*** Materials provided ***

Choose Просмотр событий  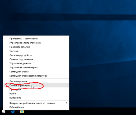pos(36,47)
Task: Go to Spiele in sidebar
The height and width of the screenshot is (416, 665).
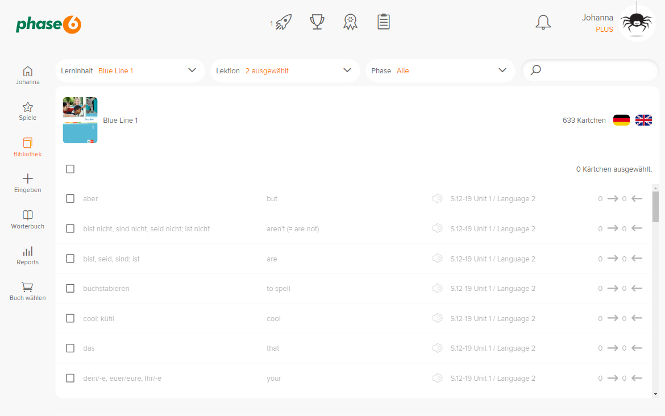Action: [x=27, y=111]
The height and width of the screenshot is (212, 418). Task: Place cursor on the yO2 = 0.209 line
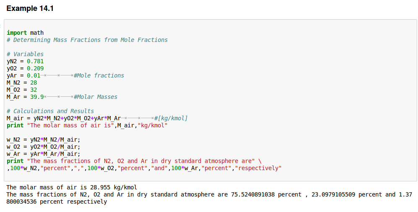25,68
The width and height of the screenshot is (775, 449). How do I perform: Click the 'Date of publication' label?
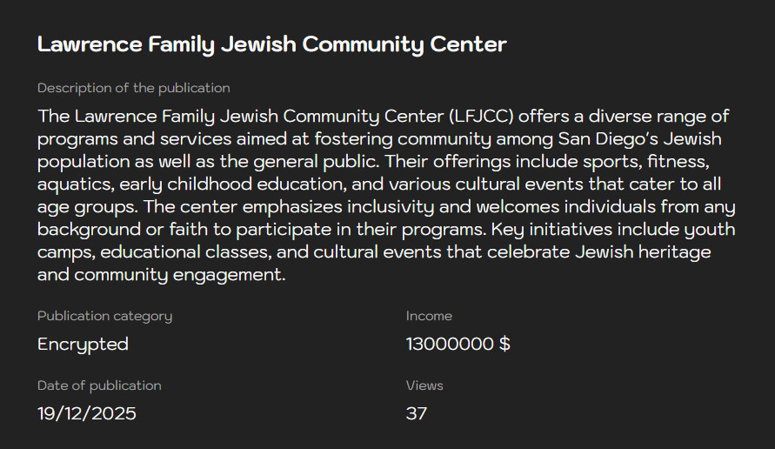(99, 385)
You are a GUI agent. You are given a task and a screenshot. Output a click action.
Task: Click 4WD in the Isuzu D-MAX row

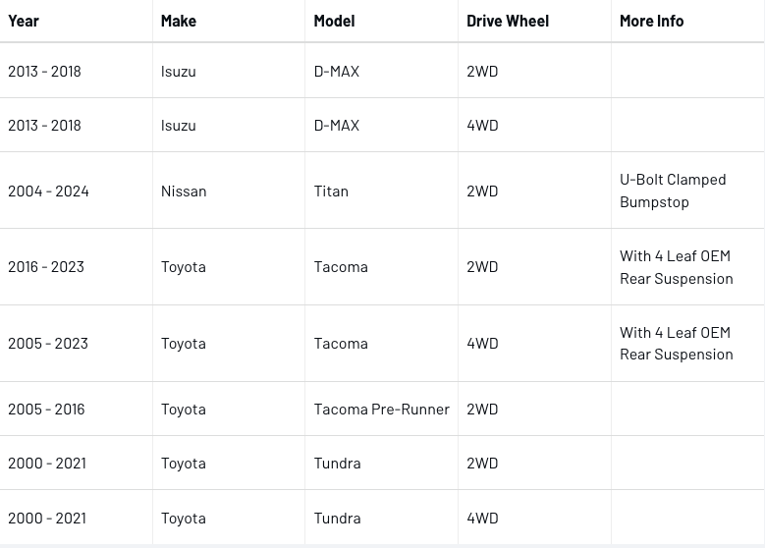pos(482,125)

***
*** Materials provided ***

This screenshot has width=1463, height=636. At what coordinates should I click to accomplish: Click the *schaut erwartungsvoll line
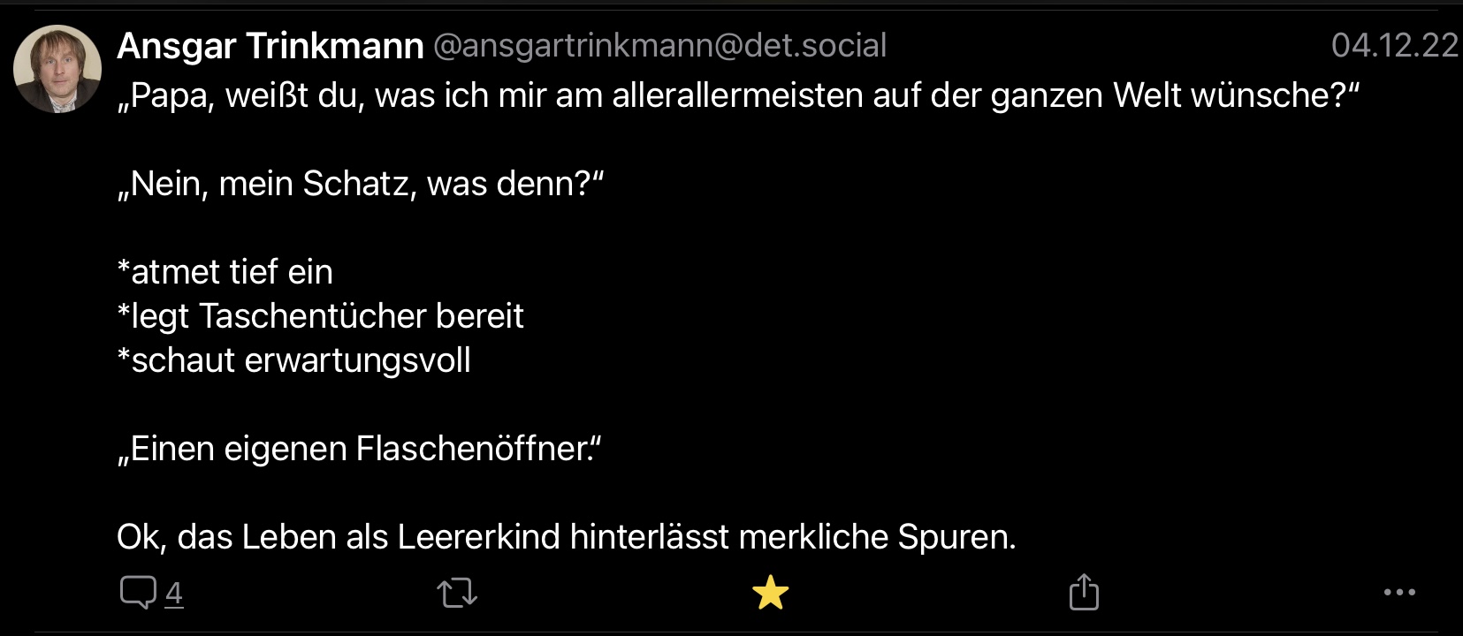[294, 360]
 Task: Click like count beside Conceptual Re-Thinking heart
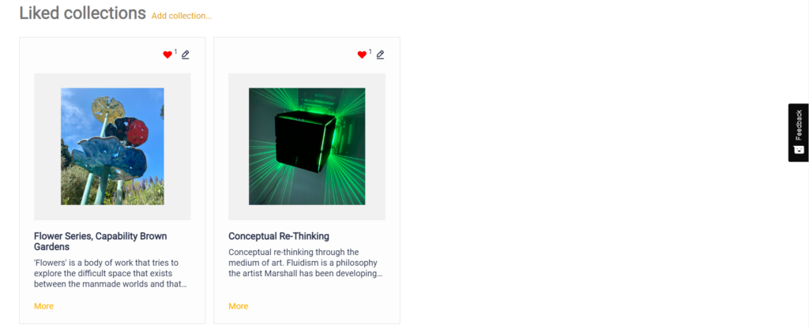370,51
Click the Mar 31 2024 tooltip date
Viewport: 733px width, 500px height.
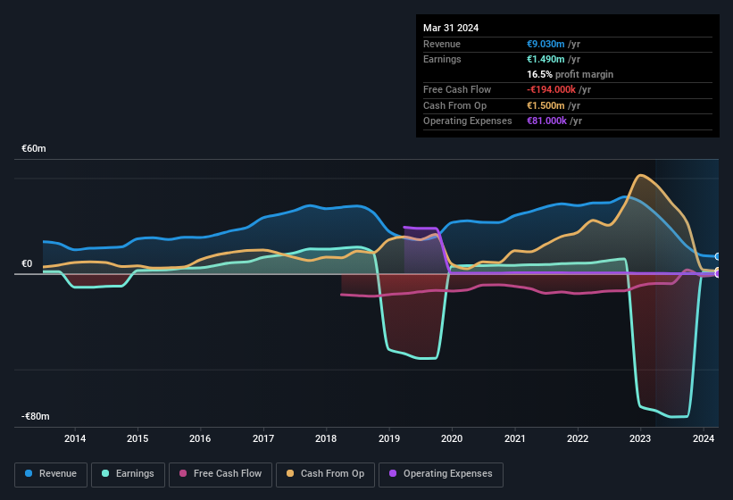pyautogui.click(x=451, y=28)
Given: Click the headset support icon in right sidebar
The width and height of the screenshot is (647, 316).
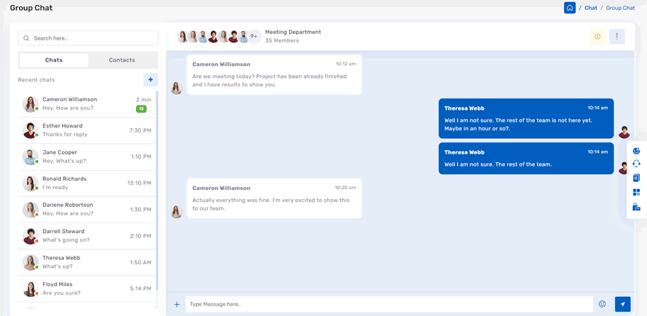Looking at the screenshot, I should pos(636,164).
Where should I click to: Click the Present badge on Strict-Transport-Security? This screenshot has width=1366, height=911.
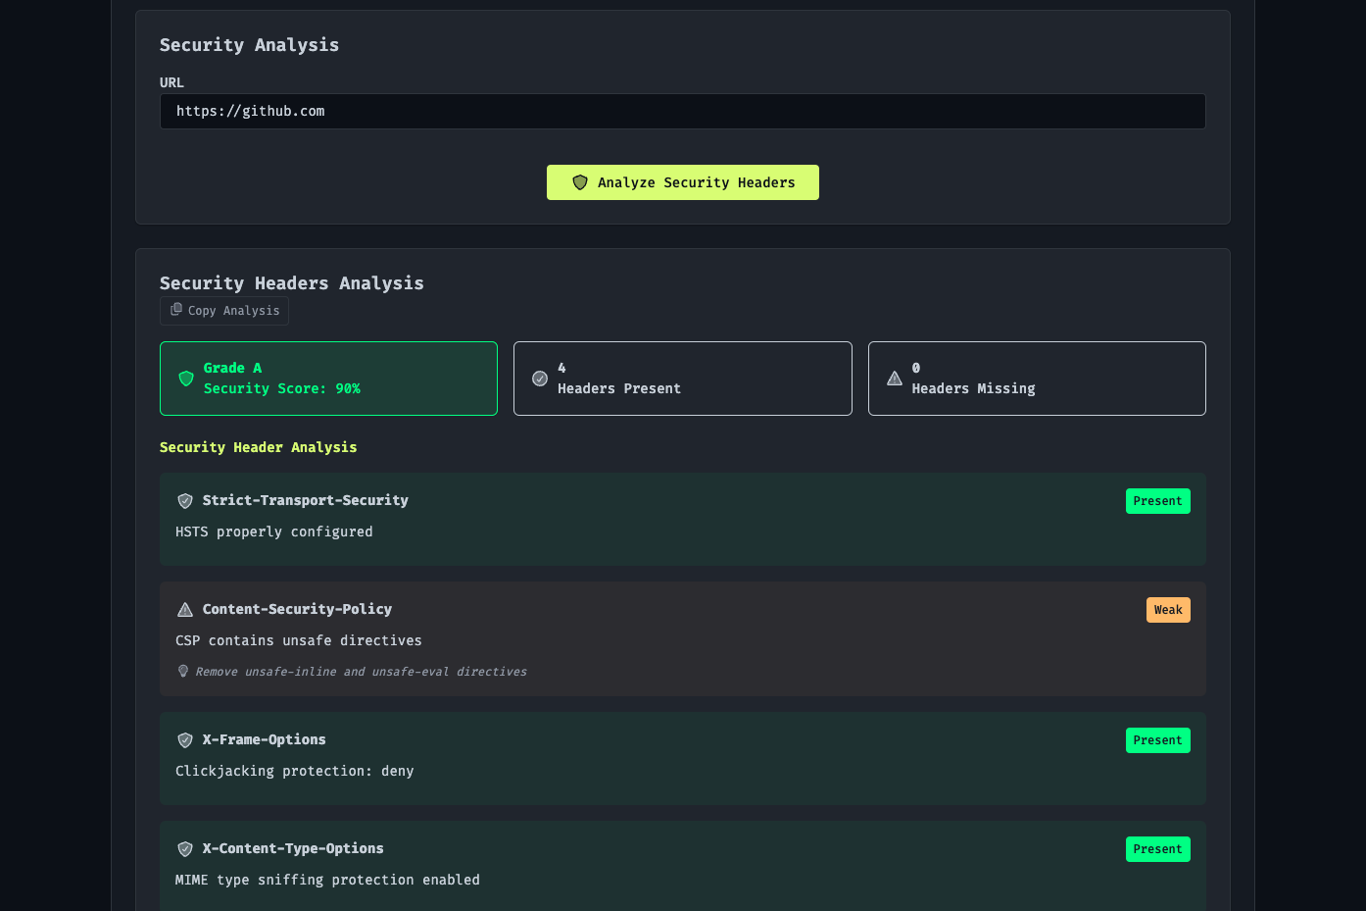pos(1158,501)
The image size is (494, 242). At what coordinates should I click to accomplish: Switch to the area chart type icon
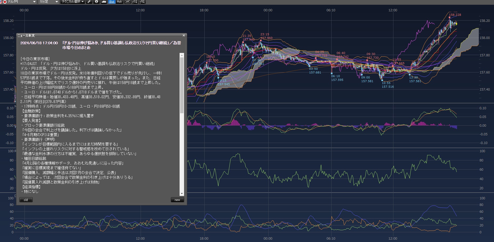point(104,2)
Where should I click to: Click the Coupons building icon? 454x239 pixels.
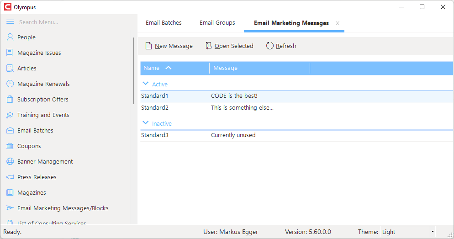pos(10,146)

***
*** Materials provided ***

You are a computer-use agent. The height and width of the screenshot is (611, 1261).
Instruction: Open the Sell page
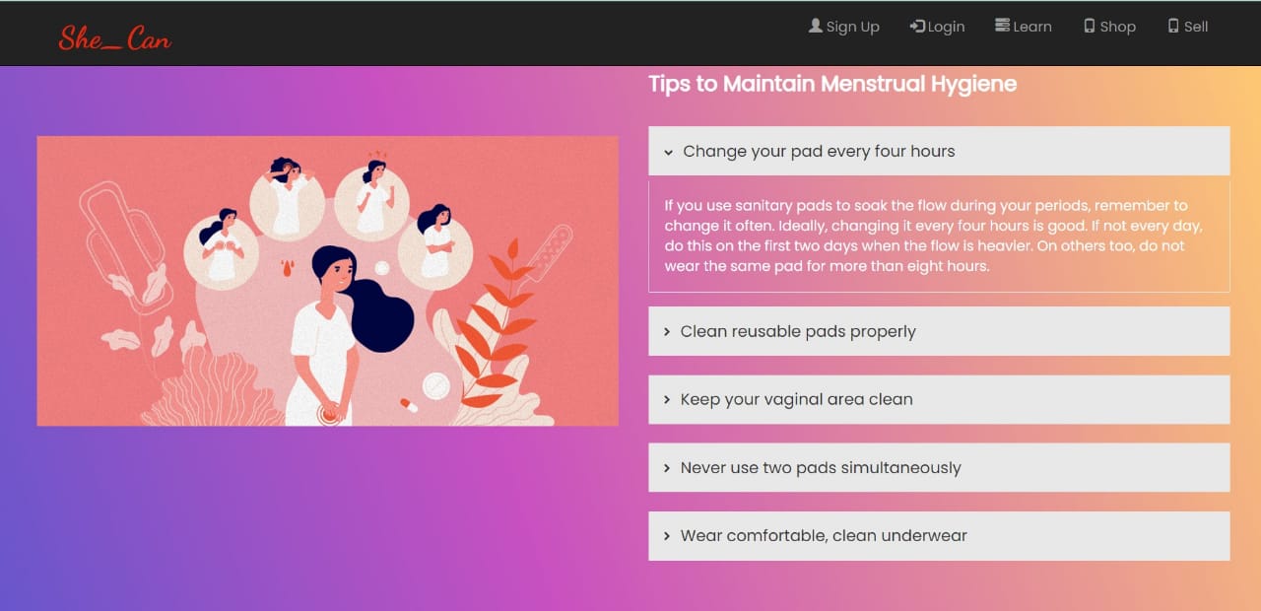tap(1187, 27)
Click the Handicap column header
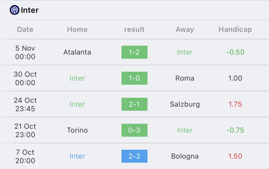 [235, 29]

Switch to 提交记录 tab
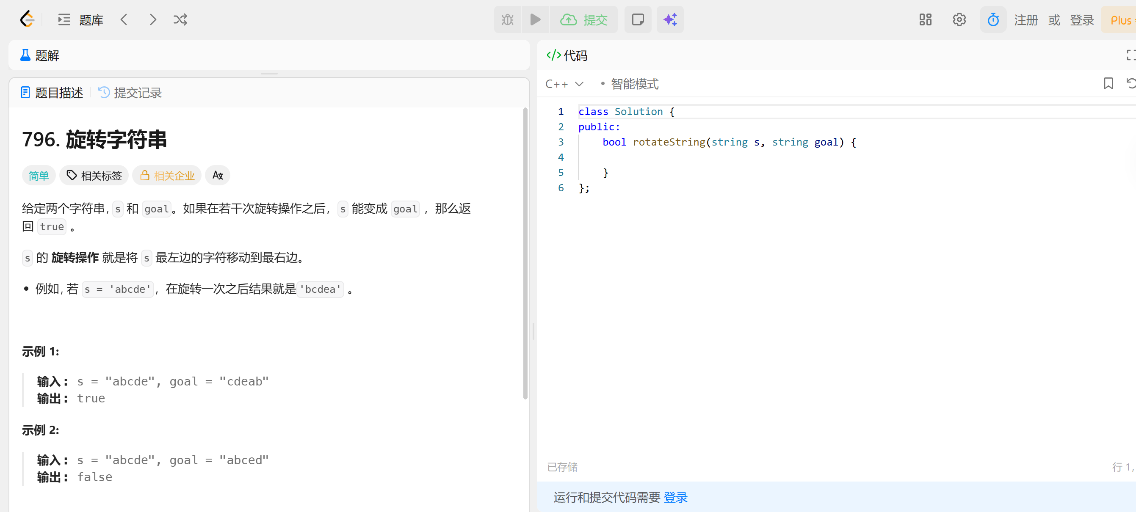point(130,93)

***

**Task requirements**
Copy each line from the entries above that has the word "agent" in it.

**Task answer**
You are a GUI agent. You are given a task and a screenshot. Output a click action.
You are a computer-use agent. The height and width of the screenshot is (611, 1261).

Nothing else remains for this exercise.